Ребята вежливо поздоровались, и Николай сказал:

— Мы из народной дружины. Хотелось бы поговорить с классным руководителем шестого класса «Г».

— Это я, — ответила сидевшая у стола учительница. — В чем дело?

— Нас интересуют ваши ученики Виктор Блохин и Гоша Савченко.

— Ах, эта шайка, — вздохнула учительница. — Настоящая бандитская шайка. И главарь у них этот Блохин.

Коля Маленький не выдержал и спросил:

— Что, двое — уже шайка называется?

Учительница неприязненно взглянула на него и ледяным тоном ответила:

— Их четверо. Они уже второй день уроки прогуливают. Мы устали обсуждать их на собраниях.

— Этот Блохин, между прочим, необычайно любознательный паренек, — заметил сидевший у стола учитель с бородкой. — И фантазер! Такие, знаете, истории выдумывает, которые с ним будто бы произошли, — заслушаешься! Но шайка — это ужасно! Я просто не знаю… — разволновавшись, он то снимал, то надевал очки. — Это может превратиться… страшно даже подумать…
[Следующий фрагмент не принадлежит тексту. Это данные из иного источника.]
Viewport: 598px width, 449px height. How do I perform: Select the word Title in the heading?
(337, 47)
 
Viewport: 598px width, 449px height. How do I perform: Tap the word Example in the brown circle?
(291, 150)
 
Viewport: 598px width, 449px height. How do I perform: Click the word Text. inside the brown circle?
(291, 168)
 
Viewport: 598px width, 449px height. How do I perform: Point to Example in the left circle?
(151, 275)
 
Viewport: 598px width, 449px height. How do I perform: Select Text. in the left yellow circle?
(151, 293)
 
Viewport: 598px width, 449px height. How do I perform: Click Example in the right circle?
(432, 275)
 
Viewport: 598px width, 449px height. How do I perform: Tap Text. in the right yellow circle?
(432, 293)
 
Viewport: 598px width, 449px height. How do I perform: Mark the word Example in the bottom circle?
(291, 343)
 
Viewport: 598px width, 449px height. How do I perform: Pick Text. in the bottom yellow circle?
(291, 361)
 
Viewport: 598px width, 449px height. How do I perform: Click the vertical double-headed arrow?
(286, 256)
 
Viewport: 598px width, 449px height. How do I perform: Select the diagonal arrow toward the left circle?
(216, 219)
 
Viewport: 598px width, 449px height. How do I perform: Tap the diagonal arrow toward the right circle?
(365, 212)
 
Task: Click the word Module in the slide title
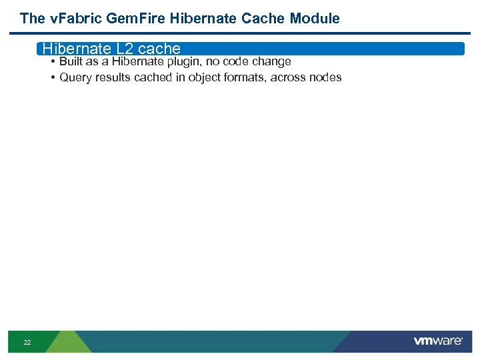(315, 19)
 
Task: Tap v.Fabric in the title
(69, 19)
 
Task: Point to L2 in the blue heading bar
(125, 49)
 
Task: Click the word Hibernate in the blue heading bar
(74, 49)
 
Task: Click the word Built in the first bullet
(71, 61)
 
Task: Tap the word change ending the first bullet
(271, 61)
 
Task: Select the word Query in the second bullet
(75, 77)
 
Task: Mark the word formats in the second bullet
(244, 77)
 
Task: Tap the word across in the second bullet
(288, 77)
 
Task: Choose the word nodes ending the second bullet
(325, 77)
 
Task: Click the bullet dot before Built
(52, 62)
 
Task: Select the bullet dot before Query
(52, 78)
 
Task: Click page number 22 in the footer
(27, 342)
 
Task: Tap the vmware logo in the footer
(438, 341)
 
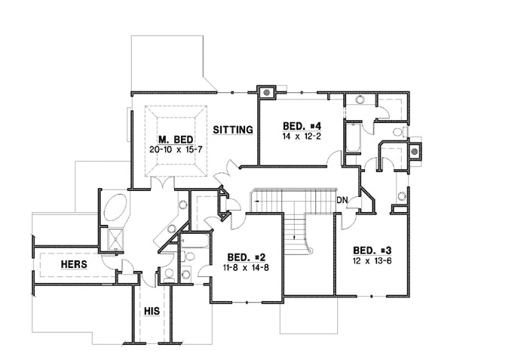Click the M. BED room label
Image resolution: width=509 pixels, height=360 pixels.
tap(176, 140)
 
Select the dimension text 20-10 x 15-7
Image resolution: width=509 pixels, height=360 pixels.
tap(176, 150)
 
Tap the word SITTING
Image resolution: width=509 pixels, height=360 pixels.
tap(232, 130)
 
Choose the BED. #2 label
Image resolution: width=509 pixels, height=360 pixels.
tap(242, 257)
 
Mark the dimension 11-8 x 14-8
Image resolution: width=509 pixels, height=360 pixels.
tap(242, 268)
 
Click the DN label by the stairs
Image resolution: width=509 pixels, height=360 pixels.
tap(342, 200)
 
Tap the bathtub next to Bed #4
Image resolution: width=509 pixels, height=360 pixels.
tap(353, 139)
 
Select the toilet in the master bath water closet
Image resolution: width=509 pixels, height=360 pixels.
tap(170, 274)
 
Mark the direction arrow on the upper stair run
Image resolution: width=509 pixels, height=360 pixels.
tap(260, 202)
— Вечно вы, Игорь Афанасьевич, паникуете, — усмехнулся преподаватель физкультуры. — Ничего страшного. Живые, подвижные ребята, а вот Кузнецов, так тот даже перспективный для спорта. И я слышал, он еще радио увлекается, приемник собрал.

— Значит, в их компании еще двое? — спросил Николай и вынул блокнот. — Кто же? Я заодно адреса запишу.

— Одного вам назвали, это Кузнецов, — ответила классная руководительница, — второй — Вербицкий Олег. Семья вполне приличная. Отец — директор магазина, мать — портниха. А вот у Кузнецова — одна мать, отец погиб, в семье трое детей. Ей, конечно, очень трудно. А старший, вот этот, — отпетый хулиган. И понятно! Никакого контроля. Вот их адреса, — она открыла классный журнал.

Николай записал.

— Так. Семьи Блохина и Савченко мы знаем.

— Ну, а что же все-таки случилось? — с интересом спросила молодая учительница.

— Блохин и Савченко не ночевали дома. Матери прибежали к нам в штаб. Будем искать.

— Это ужасно! — воскликнул старик, которого назвали Игорь Афанасьевич. — Ну, разве их теперь найдешь? Что не случается в большом городе? Все! Абсолютно все!

— Ах, Игорь Афанасьевич, вас всегда страшно слушать, сказала сидевшая на диване полная учительница. — Нельзя же так всего — свете бояться!

— Ну, хорошо, хорошо! Я ничего не говорю, — нервно вертя в руках очки, ответил Игорь Афанасьевич. — Я буду счастлив, если их найдут. Дай бог, как говорится, дай бог! Но я просто-напросто знаю жизнь. Если бы это случилось, скажем, у нас в Кременчуге лет сорок назад… О! Тогда бы…

— Ну, мы их все-таки найдем, — улыбнулся Николай. — А учатся они, значит, плохо?

— Отвратительно, — ответила классная руководительница.